» PROBLEM DETAILS:
Copy all of the following records word for word, changing nothing.

[Records of locating words and items]
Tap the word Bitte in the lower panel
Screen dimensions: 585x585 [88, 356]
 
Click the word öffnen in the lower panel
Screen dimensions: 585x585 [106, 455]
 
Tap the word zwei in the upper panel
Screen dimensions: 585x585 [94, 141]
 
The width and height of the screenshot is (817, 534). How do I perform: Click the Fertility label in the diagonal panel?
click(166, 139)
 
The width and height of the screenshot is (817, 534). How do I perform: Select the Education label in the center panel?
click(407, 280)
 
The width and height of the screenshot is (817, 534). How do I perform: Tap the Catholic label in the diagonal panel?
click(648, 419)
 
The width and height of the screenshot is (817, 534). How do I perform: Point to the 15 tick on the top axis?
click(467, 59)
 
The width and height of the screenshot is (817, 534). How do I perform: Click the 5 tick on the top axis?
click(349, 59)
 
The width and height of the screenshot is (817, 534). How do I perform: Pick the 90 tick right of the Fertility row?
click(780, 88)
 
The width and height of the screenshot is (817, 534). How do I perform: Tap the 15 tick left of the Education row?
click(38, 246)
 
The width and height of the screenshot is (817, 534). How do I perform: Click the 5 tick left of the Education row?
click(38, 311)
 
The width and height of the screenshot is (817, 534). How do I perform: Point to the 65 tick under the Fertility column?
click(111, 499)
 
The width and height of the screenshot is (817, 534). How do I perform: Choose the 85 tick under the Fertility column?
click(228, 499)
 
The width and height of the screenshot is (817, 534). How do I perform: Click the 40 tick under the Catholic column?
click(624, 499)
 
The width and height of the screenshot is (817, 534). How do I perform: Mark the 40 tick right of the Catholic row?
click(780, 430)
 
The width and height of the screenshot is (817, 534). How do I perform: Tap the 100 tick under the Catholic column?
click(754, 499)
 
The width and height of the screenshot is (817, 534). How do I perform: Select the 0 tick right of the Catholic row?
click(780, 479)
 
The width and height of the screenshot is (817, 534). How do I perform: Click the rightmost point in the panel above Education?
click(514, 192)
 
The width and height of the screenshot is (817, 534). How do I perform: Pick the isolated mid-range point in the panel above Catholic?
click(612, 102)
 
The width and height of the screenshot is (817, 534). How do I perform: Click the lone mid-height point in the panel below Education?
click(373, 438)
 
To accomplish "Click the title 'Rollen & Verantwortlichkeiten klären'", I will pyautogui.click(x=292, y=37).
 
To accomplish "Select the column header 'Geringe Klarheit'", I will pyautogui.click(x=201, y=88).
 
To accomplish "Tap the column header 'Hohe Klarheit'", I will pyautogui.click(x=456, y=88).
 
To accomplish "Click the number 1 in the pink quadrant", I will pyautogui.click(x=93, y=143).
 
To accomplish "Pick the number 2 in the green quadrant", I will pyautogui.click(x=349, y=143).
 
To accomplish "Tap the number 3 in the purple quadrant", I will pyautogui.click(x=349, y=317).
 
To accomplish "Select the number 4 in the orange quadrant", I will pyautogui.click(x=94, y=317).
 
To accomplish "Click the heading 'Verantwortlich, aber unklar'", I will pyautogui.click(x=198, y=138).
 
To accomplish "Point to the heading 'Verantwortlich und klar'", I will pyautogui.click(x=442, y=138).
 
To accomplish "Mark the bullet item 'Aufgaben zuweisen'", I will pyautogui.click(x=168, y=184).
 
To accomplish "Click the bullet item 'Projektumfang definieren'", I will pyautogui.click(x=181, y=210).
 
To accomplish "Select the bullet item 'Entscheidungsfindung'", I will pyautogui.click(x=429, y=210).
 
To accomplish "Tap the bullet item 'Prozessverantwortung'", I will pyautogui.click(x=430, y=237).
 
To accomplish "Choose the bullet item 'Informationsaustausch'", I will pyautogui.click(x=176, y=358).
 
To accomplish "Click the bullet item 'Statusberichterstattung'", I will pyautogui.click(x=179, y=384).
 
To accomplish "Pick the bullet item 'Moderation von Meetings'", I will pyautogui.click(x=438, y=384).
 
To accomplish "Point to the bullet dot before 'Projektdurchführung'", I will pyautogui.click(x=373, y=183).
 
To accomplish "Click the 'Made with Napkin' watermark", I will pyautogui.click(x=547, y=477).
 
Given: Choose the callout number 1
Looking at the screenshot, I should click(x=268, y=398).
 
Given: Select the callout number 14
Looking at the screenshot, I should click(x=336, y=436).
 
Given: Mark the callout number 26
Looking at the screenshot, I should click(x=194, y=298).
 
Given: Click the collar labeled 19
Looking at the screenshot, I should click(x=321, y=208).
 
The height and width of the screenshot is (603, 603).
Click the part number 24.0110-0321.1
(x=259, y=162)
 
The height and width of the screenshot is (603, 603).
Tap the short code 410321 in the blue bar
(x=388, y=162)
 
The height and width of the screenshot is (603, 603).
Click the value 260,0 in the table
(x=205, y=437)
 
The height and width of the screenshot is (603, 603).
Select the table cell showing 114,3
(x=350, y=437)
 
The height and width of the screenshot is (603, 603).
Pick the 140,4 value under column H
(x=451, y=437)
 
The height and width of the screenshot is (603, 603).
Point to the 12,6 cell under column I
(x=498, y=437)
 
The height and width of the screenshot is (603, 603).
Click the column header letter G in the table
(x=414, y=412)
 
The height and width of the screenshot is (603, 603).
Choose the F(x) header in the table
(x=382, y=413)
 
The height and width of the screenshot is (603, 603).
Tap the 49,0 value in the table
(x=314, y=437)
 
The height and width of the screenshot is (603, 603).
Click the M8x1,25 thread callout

» EXPECTED ANSWER:
Tap the word Bitte in the lower panel
Screen dimensions: 585x585 [88, 356]
 
Click the word öffnen in the lower panel
Screen dimensions: 585x585 [106, 455]
 
Tap the word zwei in the upper panel
Screen dimensions: 585x585 [94, 141]
 
The width and height of the screenshot is (817, 534). How do I perform: Click the Fertility label in the diagonal panel?
click(166, 139)
 
The width and height of the screenshot is (817, 534). How do I perform: Select the Education label in the center panel?
click(407, 280)
 
The width and height of the screenshot is (817, 534). How do I perform: Tap the Catholic label in the diagonal panel?
click(648, 419)
 
The width and height of the screenshot is (817, 534). How do I perform: Point to the 15 tick on the top axis?
click(467, 59)
 
The width and height of the screenshot is (817, 534). How do I perform: Click the 5 tick on the top axis?
click(349, 59)
 
The width and height of the screenshot is (817, 534). How do I perform: Pick the 90 tick right of the Fertility row?
click(780, 88)
 
The width and height of the screenshot is (817, 534). How do I perform: Tap the 15 tick left of the Education row?
click(38, 246)
 
The width and height of the screenshot is (817, 534). How do I perform: Click the 5 tick left of the Education row?
click(38, 311)
 
The width and height of the screenshot is (817, 534). How do I perform: Point to the 65 tick under the Fertility column?
click(111, 499)
 
The width and height of the screenshot is (817, 534). How do I perform: Choose the 85 tick under the Fertility column?
click(228, 499)
 
The width and height of the screenshot is (817, 534). How do I perform: Click the 40 tick under the Catholic column?
click(624, 499)
 
The width and height of the screenshot is (817, 534). How do I perform: Mark the 40 tick right of the Catholic row?
click(780, 430)
 
The width and height of the screenshot is (817, 534). How do I perform: Tap the 100 tick under the Catholic column?
click(754, 499)
 
The width and height of the screenshot is (817, 534). How do I perform: Select the 0 tick right of the Catholic row?
click(780, 479)
 
The width and height of the screenshot is (817, 534). How do I perform: Click the rightmost point in the panel above Education?
click(514, 192)
 
The width and height of the screenshot is (817, 534). How do I perform: Pick the isolated mid-range point in the panel above Catholic?
click(612, 102)
 
The width and height of the screenshot is (817, 534). How do I perform: Click the lone mid-height point in the panel below Education?
click(373, 438)
 
To accomplish "Click the title 'Rollen & Verantwortlichkeiten klären'", I will pyautogui.click(x=292, y=37).
 
To accomplish "Select the column header 'Geringe Klarheit'", I will pyautogui.click(x=201, y=88).
 
To accomplish "Tap the column header 'Hohe Klarheit'", I will pyautogui.click(x=456, y=88).
 
To accomplish "Click the number 1 in the pink quadrant", I will pyautogui.click(x=93, y=143).
 
To accomplish "Pick the number 2 in the green quadrant", I will pyautogui.click(x=349, y=143).
 
To accomplish "Tap the number 3 in the purple quadrant", I will pyautogui.click(x=349, y=317).
 
To accomplish "Select the number 4 in the orange quadrant", I will pyautogui.click(x=94, y=317).
 
To accomplish "Click the heading 'Verantwortlich, aber unklar'", I will pyautogui.click(x=198, y=138).
 
To accomplish "Point to the heading 'Verantwortlich und klar'", I will pyautogui.click(x=442, y=138).
 
To accomplish "Mark the bullet item 'Aufgaben zuweisen'", I will pyautogui.click(x=168, y=184).
 
To accomplish "Click the bullet item 'Projektumfang definieren'", I will pyautogui.click(x=181, y=210).
 
To accomplish "Select the bullet item 'Entscheidungsfindung'", I will pyautogui.click(x=429, y=210).
 
To accomplish "Tap the bullet item 'Prozessverantwortung'", I will pyautogui.click(x=430, y=237).
 
To accomplish "Choose the bullet item 'Informationsaustausch'", I will pyautogui.click(x=176, y=358).
 
To accomplish "Click the bullet item 'Statusberichterstattung'", I will pyautogui.click(x=179, y=384).
 
To accomplish "Pick the bullet item 'Moderation von Meetings'", I will pyautogui.click(x=438, y=384).
 
To accomplish "Point to the bullet dot before 'Projektdurchführung'", I will pyautogui.click(x=373, y=183).
 
To accomplish "Click the 'Made with Napkin' watermark", I will pyautogui.click(x=547, y=477).
 
Given: Choose the callout number 1
Looking at the screenshot, I should click(x=268, y=398).
 
Given: Select the callout number 14
Looking at the screenshot, I should click(x=336, y=436).
 
Given: Mark the callout number 26
Looking at the screenshot, I should click(x=194, y=298).
 
Given: Click the collar labeled 19
Looking at the screenshot, I should click(x=321, y=208).
 
The height and width of the screenshot is (603, 603).
Click the part number 24.0110-0321.1
(x=259, y=162)
 
The height and width of the screenshot is (603, 603).
Tap the short code 410321 in the blue bar
(x=388, y=162)
 
The height and width of the screenshot is (603, 603).
Click the value 260,0 in the table
(x=205, y=437)
 
The height and width of the screenshot is (603, 603).
Select the table cell showing 114,3
(x=350, y=437)
 
The height and width of the screenshot is (603, 603).
Pick the 140,4 value under column H
(x=451, y=437)
 
The height and width of the screenshot is (603, 603).
Point to the 12,6 cell under column I
(x=498, y=437)
 
The height and width of the screenshot is (603, 603).
Click the column header letter G in the table
(x=414, y=412)
 
The height and width of the screenshot is (603, 603).
Choose the F(x) header in the table
(x=382, y=413)
 
The height and width of the screenshot is (603, 603).
Tap the 49,0 value in the table
(x=314, y=437)
 
The height and width of the screenshot is (603, 603).
Click the M8x1,25 thread callout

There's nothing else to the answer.